Algunos de los defectos que se le atribuyen tienen que ver con su principal virtud: las instituciones comunitarias, con su innegable complejidad, son capaces de generar un consenso sin el cual no habríamos llegado hasta el altísimo grado de integración que tenemos y no nos sería posible avanzar
Las instituciones europeas nos aparecen como imperfectas cuando las comparamos con las instituciones nacionales. Desde este punto de vista se las acusa de sufrir un déficit democrático, crítica que aumenta a medida que lo hacen las competencias y funciones que se le trasladan. La cuestión de la legitimidad que permite a la Unión tomar decisiones capitales no es menor. La legitimidad de resultados, en un esquema funcionalista, es revisada permanentemente y, a medida que los retos son mayores e imprecisos, da resultados no siempre favorables. La legitimidad de origen es lo que se le discute desde una perspectiva federal, que quisiera instituciones europeas más robustas y capacitadas para actuar por mayoría en todos los asuntos que le competen. Encontrándome dentro del campo federalista, pienso que esta es una perspectiva no del todo ajustada. Es innegable que la Unión es una construcción política democrática; perfectamente mejorable, como nuestras democracias nacionales y aun locales, pero legítima. Y algunos de los defectos que se le atribuyen tienen que ver con su principal virtud: las instituciones comunitarias, con su innegable complejidad, son capaces de generar un consenso sin el cual no habríamos llegado hasta el altísimo grado de integración que tenemos y no nos sería posible avanzar.
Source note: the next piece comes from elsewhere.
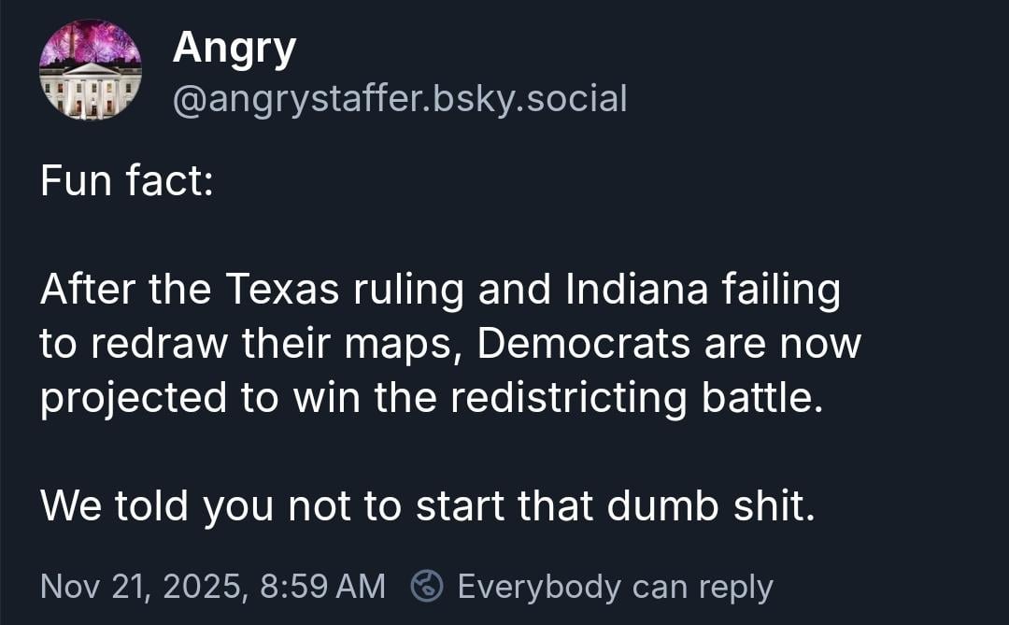Click the word "ruling" in the post
Screen dimensions: 1009x625
407,291
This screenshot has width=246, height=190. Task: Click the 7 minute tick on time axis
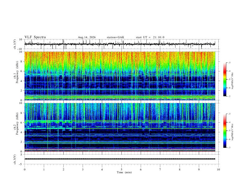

La pregunta fundamental, para mí, no es cómo la Unión Europea puede tener un funcionamiento más democrático, entendiendo éste como el propio de las democracias nacionales que conocemos, sino si contribuye a reforzar la capacidad de tomar decisiones de manera democrática sobre el bien común en el mundo global, si fortalece o al contrario debilita la democracia en el conjunto del sistema político que forma la Unión Europea, sus instituciones y los Estados que la componen, y si contribuye o no a resolver las tensiones que sufre hoy la idea de soberanía.
A diferencia de ejercicios anteriores, esta no se presenta como un debate previo a modificaciones de los Tratados, sino que pretende establecer un marco de diálogo, participación y apropiación por parte de los ciudadanos sobre qué esperan de la Unión Europea
La respuesta a estas preguntas es menos clara, y la parte más oscura corresponde, sin duda, al funcionamiento del Consejo de Ministros y la incardinación de los asuntos europeos en nuestras democracias. Desde el punto de vista formal, el procedimiento de toma de decisiones de la Unión se hace opaco cuando el Consejo opera como colegislador a puerta cerrada, hurtando a los ciudadanos sus deliberaciones, operando como si fueran entes soberanas en un marco internacional, en el que prima el acuerdo sin perdedores por encima de la también necesaria transparencia sobre las normas y decisiones que se nos imponen como ciudadanos. La pérdida de trazabilidad en la toma de decisiones impacta también en el reparto competencial entre instituciones y niveles de gobierno interno de los Estados, en asambleas parlamentarias la soberanía de las cuales queda limitada, en muchos terrenos que le competen, a transponer una legislación que les viene dada. Y todos los niveles de gobierno se enfrentan a la aplicación de normas y decisiones sobre las que no han podido formalizar su posición. Basta con pensar en las normas que regulan la contratación pública, para darse cuenta del alcance de lo que afirmamos. Desde el punto de vista de las dinámicas políticas, hay otros agujeros negros. En el funcionamiento de los Estados tiene un impacto importante, porque de muchas maneras sustrae el liderazgo político de buena parte de sus responsabilidades. La política nacional se puede permitir un margen de aventurismo impensable sin la cobertura de una moneda única y un marco político europeo de contención. Asimismo, los incentivos para presentar el éxito en términos nacionales, y el consecuente fracaso para presentarlo como europeo en la arena política nacional, son tantos que este juego se ha convertido en un clásico; a menudo la Unión se presenta como un ente externo que nos obliga cuando la tarea requiere esfuerzos, un ente al que, en cambio, deberíamos doblegar cuando el resultado se puede presentar como una ventaja: el «nosotros» no aparece nunca, y con su ausencia se niega la existencia del bien mayor alcanzado gracias a la acción conjunta. Las políticas de migración son un caso ejemplar: los mismos Estados que niegan a la Unión las competencias para gestionar la migración proclaman, especialmente en el sur de Europa, que este es un problema europeo, como si esto no fuera lo mismo que decir que es un problema propio.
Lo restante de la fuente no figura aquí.